Из-за любого пустяка она готова была взбежать и спуститься по лестнице. Стоило мадемуазель сказать слово, как Жермини уже мчалась вниз с шестого этажа. Когда она сидела, ноги ее пританцовывали на паркете. Она чистила, наводила лоск, расставляла, выколачивала, вытряхивала, мыла, не давая себе ни минуты передышки, все время что-то делая, шумно входя и выходя, целиком заполняя собой маленькую квартирку. «Господи боже мой! — говорила мадемуазель, оглушенная, словно в комнате резвился ребенок. — Какая ты непоседа, Жермини! Хватит тебе!»
Однажды, зайдя на кухню, мадемуазель увидела, что в тазу стоит ящик из-под сигар, наполненный землей.
— Это еще что такое? — спросила она у Жермини.
— Дерн… Я посадила цветы… может, вырастут… — ответила служанка.
— Значит, теперь ты увлекаешься цветами? Ну что ж, тебе остается только обзавестись канарейкой.
XI
Прошло несколько месяцев, — и жизнь Жермини уже целиком принадлежала владелице молочной. Служба у мадемуазель была необременительна и оставляла много свободного времени. Обед обычно состоял из мерлана или котлетки. Мадемуазель могла бы не отпускать Жермини по вечерам, чтобы не оставаться в одиночестве, но она предпочитала выпроводить ее, отправить погулять, подышать свежим воздухом, развлечься. Она лишь просила служанку вернуться к десяти вечера и помочь ей улечься в постель, но, если Жермини запаздывала, мадемуазель преспокойно раздевалась и ложилась спать без ее помощи. Все свободные от домашней работы часы Жермини проводила в молочной, — можно сказать, жила там. Она шла туда рано утром, когда ставни в лавке еще были закрыты, — обычно она сама их и отворяла, — пила кофе с молоком, приходила домой только к девяти часам, чтобы подать мадемуазель чашку шоколада, и в промежутке между завтраком и обедом ухитрялась под разными предлогами еще несколько раз забежать в молочную, подолгу простаивая и болтая в задней комнатушке. «Какая ты трещотка!» — ворчала мадемуазель, но глаза у нее при этом смеялись.

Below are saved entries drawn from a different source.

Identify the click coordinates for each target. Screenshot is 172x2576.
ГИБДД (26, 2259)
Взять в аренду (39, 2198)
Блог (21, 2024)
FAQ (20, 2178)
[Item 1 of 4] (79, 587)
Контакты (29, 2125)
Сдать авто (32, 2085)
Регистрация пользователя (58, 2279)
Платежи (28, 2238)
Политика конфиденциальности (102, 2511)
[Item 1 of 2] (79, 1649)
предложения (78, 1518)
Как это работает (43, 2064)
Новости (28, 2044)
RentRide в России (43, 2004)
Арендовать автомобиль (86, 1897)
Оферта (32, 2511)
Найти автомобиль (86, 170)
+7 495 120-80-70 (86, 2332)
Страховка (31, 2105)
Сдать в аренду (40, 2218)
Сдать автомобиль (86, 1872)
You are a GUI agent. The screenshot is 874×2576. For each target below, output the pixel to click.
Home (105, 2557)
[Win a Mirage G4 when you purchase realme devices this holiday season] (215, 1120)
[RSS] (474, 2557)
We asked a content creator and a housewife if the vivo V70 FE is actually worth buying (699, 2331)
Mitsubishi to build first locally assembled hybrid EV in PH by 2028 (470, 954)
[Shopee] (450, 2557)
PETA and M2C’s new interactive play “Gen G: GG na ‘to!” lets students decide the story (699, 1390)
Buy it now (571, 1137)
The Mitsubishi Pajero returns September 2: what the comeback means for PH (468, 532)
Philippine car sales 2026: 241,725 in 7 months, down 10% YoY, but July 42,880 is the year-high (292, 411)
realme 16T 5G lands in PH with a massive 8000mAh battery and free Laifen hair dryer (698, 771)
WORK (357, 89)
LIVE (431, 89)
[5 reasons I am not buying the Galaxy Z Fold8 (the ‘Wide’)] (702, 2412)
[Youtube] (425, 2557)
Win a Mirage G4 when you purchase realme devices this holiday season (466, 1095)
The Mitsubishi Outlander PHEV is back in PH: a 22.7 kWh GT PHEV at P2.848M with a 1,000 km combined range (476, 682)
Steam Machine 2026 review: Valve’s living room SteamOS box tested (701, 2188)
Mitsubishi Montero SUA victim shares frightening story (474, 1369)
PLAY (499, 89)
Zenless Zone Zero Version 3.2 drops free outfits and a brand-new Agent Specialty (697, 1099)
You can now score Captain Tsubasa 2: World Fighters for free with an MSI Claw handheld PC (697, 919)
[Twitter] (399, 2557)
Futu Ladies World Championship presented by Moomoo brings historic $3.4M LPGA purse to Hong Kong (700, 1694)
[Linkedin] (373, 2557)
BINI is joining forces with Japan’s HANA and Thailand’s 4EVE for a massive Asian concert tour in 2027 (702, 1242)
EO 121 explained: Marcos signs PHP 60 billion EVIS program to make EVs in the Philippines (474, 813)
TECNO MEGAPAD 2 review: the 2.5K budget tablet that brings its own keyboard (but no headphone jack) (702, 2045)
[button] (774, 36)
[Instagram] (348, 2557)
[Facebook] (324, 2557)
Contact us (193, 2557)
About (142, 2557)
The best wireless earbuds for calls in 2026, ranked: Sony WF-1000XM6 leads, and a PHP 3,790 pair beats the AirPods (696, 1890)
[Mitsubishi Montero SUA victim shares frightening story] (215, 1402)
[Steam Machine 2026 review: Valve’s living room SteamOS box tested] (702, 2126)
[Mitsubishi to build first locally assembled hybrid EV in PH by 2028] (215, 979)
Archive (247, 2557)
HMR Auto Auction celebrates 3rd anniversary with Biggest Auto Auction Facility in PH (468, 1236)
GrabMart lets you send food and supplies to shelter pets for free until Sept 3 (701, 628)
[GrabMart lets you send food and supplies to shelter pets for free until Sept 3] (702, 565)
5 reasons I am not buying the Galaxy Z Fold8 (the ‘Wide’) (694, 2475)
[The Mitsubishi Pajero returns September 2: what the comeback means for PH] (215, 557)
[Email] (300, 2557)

В половине шестого, убрав после обеда со стола, Жермини стремглав сбегала с лестницы, до десяти безвыходно сидела в молочной, потом одним махом взлетала на шестой этаж и в пять минут успевала раздеть и уложить мадемуазель, которая не возражала, но все же немного удивлялась тому, что Жермини так спешит поскорее лечь спать: она помнила время, когда та упрямо дремала то в одном, то в другом кресле и ни за что не соглашалась подняться к себе в комнату. Погашенная свеча еще чадила на ночном столике мадемуазель, а Жермини уже была в молочной. Она уходила оттуда в двенадцать, а то и в час ночи, нередко лишь после того, как полицейский, заметив свет, стучал в ставню и приказывал закрыть на ночь заведение.

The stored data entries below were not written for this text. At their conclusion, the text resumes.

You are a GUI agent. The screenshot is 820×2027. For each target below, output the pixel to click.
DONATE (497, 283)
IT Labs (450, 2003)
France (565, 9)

Чтобы иметь право все время проводить в молочной, чтобы занять там прочное положение, чтобы всегда видеть любимого человека, не спускать с него глаз, оберегать его, непрерывно соприкасаться с ним, Жермини добровольно стала служанкой Жюпийонов. Она подметала полы, готовила обед для хозяйки и похлебку для собак, обслуживала ее сына: убирала постель, чистила костюм, наводила лоск на башмаки, счастливая, гордая и взволнованная тем, что касается его вещей, дотрагивается до простыни, где лежало его тело, готовая целовать грязь, приставшую к его башмакам.

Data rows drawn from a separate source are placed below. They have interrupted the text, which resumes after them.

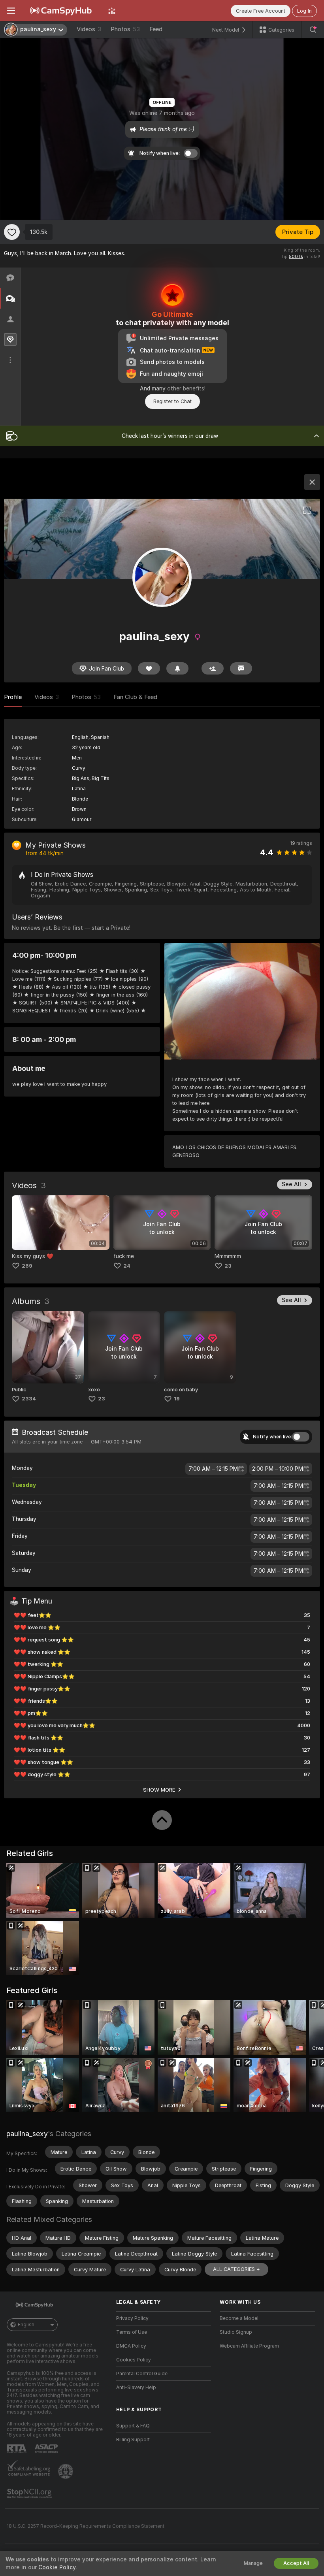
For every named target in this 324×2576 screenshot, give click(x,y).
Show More (159, 1789)
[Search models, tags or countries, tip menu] (313, 29)
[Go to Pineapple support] (66, 2471)
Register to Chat (172, 401)
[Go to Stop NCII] (30, 2493)
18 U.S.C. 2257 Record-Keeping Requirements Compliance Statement (85, 2526)
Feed (155, 29)
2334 (29, 1399)
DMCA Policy (131, 2346)
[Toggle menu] (11, 10)
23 (228, 1266)
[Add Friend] (213, 668)
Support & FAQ (133, 2426)
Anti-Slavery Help (136, 2387)
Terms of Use (131, 2332)
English (26, 2324)
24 (126, 1266)
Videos (89, 29)
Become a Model (239, 2318)
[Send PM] (241, 668)
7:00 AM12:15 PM (213, 1469)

Она управлялась со всеми делами, торговала, обслуживала клиентов. Г-жа Жюпийон все взвалила на ее плечи. Жермини трудилась в поте лица, а толстуха величественно бездельничала, как настоящая рантьерша; утонув в кресле, поставленном поперек тротуара, и дыша уличной прохладой, она непрерывно трогала и перебирала в кармане платья под передником драгоценную выручку — ту выручку, которая так мила сердцу парижских торговцев, что какой-нибудь ушедший на покой лавочник в первое время чувствует себя обездоленным, не слыша привычного шуршания бумажек, привычного позвякивания серебра.
XII
Когда наступила весна, Жермини почти каждый вечер говорила Жюпийону: «Не пойти ли нам в поле?»
Жюпийон надевал фланелевую рубашку в красную и черную клетку, нахлобучивал кепи из черного бархата и вместе с Жермини отправлялся в так называемое «поле».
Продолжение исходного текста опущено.